(Extracted records)
- - -
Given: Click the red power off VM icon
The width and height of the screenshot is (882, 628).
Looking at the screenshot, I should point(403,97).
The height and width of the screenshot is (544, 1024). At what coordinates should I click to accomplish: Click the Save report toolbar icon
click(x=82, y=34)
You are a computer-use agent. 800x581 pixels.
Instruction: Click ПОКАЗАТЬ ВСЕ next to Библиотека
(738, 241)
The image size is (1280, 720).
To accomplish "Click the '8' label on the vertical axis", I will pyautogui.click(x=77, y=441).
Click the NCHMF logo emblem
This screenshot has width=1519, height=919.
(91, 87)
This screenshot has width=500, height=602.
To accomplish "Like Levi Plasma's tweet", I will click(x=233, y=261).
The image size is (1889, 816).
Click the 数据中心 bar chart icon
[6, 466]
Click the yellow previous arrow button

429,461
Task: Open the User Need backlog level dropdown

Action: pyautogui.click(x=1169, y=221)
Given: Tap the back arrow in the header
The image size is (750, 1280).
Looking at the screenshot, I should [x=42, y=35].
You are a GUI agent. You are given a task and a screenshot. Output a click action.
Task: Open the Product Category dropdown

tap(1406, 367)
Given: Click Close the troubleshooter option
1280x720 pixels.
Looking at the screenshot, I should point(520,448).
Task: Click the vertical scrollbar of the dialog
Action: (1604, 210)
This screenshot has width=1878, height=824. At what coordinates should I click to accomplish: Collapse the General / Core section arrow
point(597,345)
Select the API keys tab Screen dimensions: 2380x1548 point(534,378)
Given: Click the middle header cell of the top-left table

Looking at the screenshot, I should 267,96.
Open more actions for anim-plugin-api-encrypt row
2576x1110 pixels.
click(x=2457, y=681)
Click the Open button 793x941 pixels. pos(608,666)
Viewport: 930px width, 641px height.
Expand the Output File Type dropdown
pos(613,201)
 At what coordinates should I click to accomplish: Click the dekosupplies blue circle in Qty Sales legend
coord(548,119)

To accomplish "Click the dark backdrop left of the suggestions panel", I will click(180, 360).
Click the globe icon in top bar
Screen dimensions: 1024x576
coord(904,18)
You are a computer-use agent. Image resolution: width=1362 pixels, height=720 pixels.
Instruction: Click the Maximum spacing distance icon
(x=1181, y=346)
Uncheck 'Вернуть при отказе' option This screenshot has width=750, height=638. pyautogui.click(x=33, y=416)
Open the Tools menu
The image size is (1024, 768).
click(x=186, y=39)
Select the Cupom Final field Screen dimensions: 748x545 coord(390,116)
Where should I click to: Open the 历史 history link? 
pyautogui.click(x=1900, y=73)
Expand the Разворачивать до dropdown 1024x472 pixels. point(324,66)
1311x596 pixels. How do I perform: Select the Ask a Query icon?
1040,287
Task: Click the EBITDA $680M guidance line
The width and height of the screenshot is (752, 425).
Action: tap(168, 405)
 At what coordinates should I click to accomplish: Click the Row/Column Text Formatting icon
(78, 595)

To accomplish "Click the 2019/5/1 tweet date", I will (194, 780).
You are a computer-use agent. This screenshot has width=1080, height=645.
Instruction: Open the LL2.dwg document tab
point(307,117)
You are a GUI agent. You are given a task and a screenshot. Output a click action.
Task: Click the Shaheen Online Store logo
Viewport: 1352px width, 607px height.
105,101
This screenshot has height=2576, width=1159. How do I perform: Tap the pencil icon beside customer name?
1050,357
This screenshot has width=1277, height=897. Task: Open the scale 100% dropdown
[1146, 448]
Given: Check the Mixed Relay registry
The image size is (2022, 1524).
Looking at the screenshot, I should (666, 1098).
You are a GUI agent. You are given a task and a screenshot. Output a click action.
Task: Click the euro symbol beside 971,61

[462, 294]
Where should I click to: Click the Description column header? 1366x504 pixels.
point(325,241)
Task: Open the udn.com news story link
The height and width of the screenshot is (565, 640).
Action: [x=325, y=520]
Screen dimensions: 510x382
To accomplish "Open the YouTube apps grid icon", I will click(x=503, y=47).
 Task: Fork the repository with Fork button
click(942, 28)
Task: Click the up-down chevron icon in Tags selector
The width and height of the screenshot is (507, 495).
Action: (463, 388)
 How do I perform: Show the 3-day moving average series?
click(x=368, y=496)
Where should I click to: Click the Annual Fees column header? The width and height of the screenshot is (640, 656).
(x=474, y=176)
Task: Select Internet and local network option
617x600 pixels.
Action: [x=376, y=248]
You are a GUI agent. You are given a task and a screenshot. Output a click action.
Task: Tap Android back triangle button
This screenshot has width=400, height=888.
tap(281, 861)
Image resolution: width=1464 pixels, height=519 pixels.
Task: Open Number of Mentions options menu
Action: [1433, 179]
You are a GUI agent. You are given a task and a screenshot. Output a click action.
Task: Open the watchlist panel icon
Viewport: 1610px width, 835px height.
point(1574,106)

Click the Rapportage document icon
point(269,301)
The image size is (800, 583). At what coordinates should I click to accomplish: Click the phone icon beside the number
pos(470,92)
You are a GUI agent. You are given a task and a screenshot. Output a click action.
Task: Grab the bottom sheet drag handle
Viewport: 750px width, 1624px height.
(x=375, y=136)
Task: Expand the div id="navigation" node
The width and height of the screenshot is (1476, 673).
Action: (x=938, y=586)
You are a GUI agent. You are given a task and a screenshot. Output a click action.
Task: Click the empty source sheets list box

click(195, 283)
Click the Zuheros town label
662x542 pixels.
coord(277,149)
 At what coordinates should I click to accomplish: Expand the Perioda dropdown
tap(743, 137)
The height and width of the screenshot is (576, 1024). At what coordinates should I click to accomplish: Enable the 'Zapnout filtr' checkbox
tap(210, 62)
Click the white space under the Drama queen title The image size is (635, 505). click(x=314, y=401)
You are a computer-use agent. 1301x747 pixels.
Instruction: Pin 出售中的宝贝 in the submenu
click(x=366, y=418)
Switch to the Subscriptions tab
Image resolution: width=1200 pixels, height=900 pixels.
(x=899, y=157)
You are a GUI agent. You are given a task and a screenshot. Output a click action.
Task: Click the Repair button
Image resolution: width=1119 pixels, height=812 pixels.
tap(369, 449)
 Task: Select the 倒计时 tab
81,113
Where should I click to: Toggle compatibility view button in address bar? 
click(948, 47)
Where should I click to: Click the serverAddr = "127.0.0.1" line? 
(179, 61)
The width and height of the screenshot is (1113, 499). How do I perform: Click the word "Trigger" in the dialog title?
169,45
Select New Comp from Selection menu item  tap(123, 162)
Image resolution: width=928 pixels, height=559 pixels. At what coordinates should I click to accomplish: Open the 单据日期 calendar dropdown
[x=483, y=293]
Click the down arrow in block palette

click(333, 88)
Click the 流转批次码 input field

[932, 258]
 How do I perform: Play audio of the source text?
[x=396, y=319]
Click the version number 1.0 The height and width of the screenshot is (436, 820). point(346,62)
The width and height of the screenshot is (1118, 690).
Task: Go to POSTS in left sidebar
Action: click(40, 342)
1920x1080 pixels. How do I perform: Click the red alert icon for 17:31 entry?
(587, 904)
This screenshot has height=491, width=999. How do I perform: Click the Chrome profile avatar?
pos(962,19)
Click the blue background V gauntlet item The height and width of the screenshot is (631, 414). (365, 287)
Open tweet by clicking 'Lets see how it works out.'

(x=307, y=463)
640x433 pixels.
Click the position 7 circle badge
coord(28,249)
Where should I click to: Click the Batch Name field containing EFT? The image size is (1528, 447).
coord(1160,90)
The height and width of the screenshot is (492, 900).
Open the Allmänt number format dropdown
- - -
WHAT IS NEEDED>
What is wanted is the complete set of entries, returned verbatim.

EXERCISE OUTPUT>
Given: Click the red power off VM icon
The width and height of the screenshot is (882, 628).
Looking at the screenshot, I should point(403,97).
The height and width of the screenshot is (544, 1024). At what coordinates should I click to accomplish: Click the Save report toolbar icon
click(x=82, y=34)
You are a computer-use agent. 800x581 pixels.
Instruction: Click ПОКАЗАТЬ ВСЕ next to Библиотека
(738, 241)
The image size is (1280, 720).
To accomplish "Click the '8' label on the vertical axis", I will pyautogui.click(x=77, y=441).
Click the NCHMF logo emblem
This screenshot has width=1519, height=919.
(91, 87)
This screenshot has width=500, height=602.
To accomplish "Like Levi Plasma's tweet", I will click(x=233, y=261).
The image size is (1889, 816).
Click the 数据中心 bar chart icon
[6, 466]
Click the yellow previous arrow button

429,461
Task: Open the User Need backlog level dropdown

Action: pyautogui.click(x=1169, y=221)
Given: Tap the back arrow in the header
The image size is (750, 1280).
Looking at the screenshot, I should [x=42, y=35].
You are a GUI agent. You are given a task and a screenshot. Output a click action.
Task: Open the Product Category dropdown

tap(1406, 367)
Given: Click Close the troubleshooter option
1280x720 pixels.
Looking at the screenshot, I should point(520,448).
Task: Click the vertical scrollbar of the dialog
Action: (1604, 210)
This screenshot has width=1878, height=824. At what coordinates should I click to accomplish: Collapse the General / Core section arrow
point(597,345)
Select the API keys tab Screen dimensions: 2380x1548 point(534,378)
Given: Click the middle header cell of the top-left table

Looking at the screenshot, I should 267,96.
Open more actions for anim-plugin-api-encrypt row
2576x1110 pixels.
click(x=2457, y=681)
Click the Open button 793x941 pixels. pos(608,666)
Viewport: 930px width, 641px height.
Expand the Output File Type dropdown
pos(613,201)
 At what coordinates should I click to accomplish: Click the dekosupplies blue circle in Qty Sales legend
coord(548,119)

To accomplish "Click the dark backdrop left of the suggestions panel", I will click(180, 360).
Click the globe icon in top bar
Screen dimensions: 1024x576
coord(904,18)
You are a computer-use agent. Image resolution: width=1362 pixels, height=720 pixels.
Instruction: Click the Maximum spacing distance icon
(x=1181, y=346)
Uncheck 'Вернуть при отказе' option This screenshot has width=750, height=638. pyautogui.click(x=33, y=416)
Open the Tools menu
The image size is (1024, 768).
click(x=186, y=39)
Select the Cupom Final field Screen dimensions: 748x545 coord(390,116)
Where should I click to: Open the 历史 history link? 
pyautogui.click(x=1900, y=73)
Expand the Разворачивать до dropdown 1024x472 pixels. point(324,66)
1311x596 pixels. How do I perform: Select the Ask a Query icon?
1040,287
Task: Click the EBITDA $680M guidance line
The width and height of the screenshot is (752, 425).
Action: tap(168, 405)
 At what coordinates should I click to accomplish: Click the Row/Column Text Formatting icon
(78, 595)

To accomplish "Click the 2019/5/1 tweet date", I will (194, 780).
You are a computer-use agent. This screenshot has width=1080, height=645.
Instruction: Open the LL2.dwg document tab
point(307,117)
You are a GUI agent. You are given a task and a screenshot. Output a click action.
Task: Click the Shaheen Online Store logo
Viewport: 1352px width, 607px height.
105,101
This screenshot has height=2576, width=1159. How do I perform: Tap the pencil icon beside customer name?
1050,357
This screenshot has width=1277, height=897. Task: Open the scale 100% dropdown
[1146, 448]
Given: Check the Mixed Relay registry
The image size is (2022, 1524).
Looking at the screenshot, I should (666, 1098).
You are a GUI agent. You are given a task and a screenshot. Output a click action.
Task: Click the euro symbol beside 971,61

[462, 294]
Where should I click to: Click the Description column header? 1366x504 pixels.
point(325,241)
Task: Open the udn.com news story link
The height and width of the screenshot is (565, 640).
Action: [x=325, y=520]
Screen dimensions: 510x382
To accomplish "Open the YouTube apps grid icon", I will click(x=503, y=47).
 Task: Fork the repository with Fork button
click(942, 28)
Task: Click the up-down chevron icon in Tags selector
The width and height of the screenshot is (507, 495).
Action: (463, 388)
 How do I perform: Show the 3-day moving average series?
click(x=368, y=496)
Where should I click to: Click the Annual Fees column header? The width and height of the screenshot is (640, 656).
(x=474, y=176)
Task: Select Internet and local network option
617x600 pixels.
Action: [x=376, y=248]
You are a GUI agent. You are given a task and a screenshot. Output a click action.
Task: Tap Android back triangle button
This screenshot has width=400, height=888.
tap(281, 861)
Image resolution: width=1464 pixels, height=519 pixels.
Task: Open Number of Mentions options menu
Action: [1433, 179]
You are a GUI agent. You are given a task and a screenshot. Output a click action.
Task: Open the watchlist panel icon
Viewport: 1610px width, 835px height.
point(1574,106)

Click the Rapportage document icon
point(269,301)
The image size is (800, 583). At what coordinates should I click to accomplish: Click the phone icon beside the number
pos(470,92)
You are a GUI agent. You are given a task and a screenshot. Output a click action.
Task: Grab the bottom sheet drag handle
Viewport: 750px width, 1624px height.
(x=375, y=136)
Task: Expand the div id="navigation" node
The width and height of the screenshot is (1476, 673).
Action: (x=938, y=586)
You are a GUI agent. You are given a task and a screenshot. Output a click action.
Task: Click the empty source sheets list box

click(195, 283)
Click the Zuheros town label
662x542 pixels.
coord(277,149)
 At what coordinates should I click to accomplish: Expand the Perioda dropdown
tap(743, 137)
The height and width of the screenshot is (576, 1024). At what coordinates should I click to accomplish: Enable the 'Zapnout filtr' checkbox
tap(210, 62)
Click the white space under the Drama queen title The image size is (635, 505). click(x=314, y=401)
You are a computer-use agent. 1301x747 pixels.
Instruction: Pin 出售中的宝贝 in the submenu
click(x=366, y=418)
Switch to the Subscriptions tab
Image resolution: width=1200 pixels, height=900 pixels.
(x=899, y=157)
You are a GUI agent. You are given a task and a screenshot. Output a click action.
Task: Click the Repair button
Image resolution: width=1119 pixels, height=812 pixels.
tap(369, 449)
 Task: Select the 倒计时 tab
81,113
Where should I click to: Toggle compatibility view button in address bar? 
click(948, 47)
Where should I click to: Click the serverAddr = "127.0.0.1" line? 
(179, 61)
The width and height of the screenshot is (1113, 499). How do I perform: Click the word "Trigger" in the dialog title?
169,45
Select New Comp from Selection menu item  tap(123, 162)
Image resolution: width=928 pixels, height=559 pixels. At what coordinates should I click to accomplish: Open the 单据日期 calendar dropdown
[x=483, y=293]
Click the down arrow in block palette

click(333, 88)
Click the 流转批次码 input field

[932, 258]
 How do I perform: Play audio of the source text?
[x=396, y=319]
Click the version number 1.0 The height and width of the screenshot is (436, 820). point(346,62)
The width and height of the screenshot is (1118, 690).
Task: Go to POSTS in left sidebar
Action: click(40, 342)
1920x1080 pixels. How do I perform: Click the red alert icon for 17:31 entry?
(587, 904)
This screenshot has height=491, width=999. How do I perform: Click the Chrome profile avatar?
pos(962,19)
Click the blue background V gauntlet item The height and width of the screenshot is (631, 414). (365, 287)
Open tweet by clicking 'Lets see how it works out.'

(x=307, y=463)
640x433 pixels.
Click the position 7 circle badge
coord(28,249)
Where should I click to: Click the Batch Name field containing EFT? The image size is (1528, 447).
coord(1160,90)
The height and width of the screenshot is (492, 900).
Open the Allmänt number format dropdown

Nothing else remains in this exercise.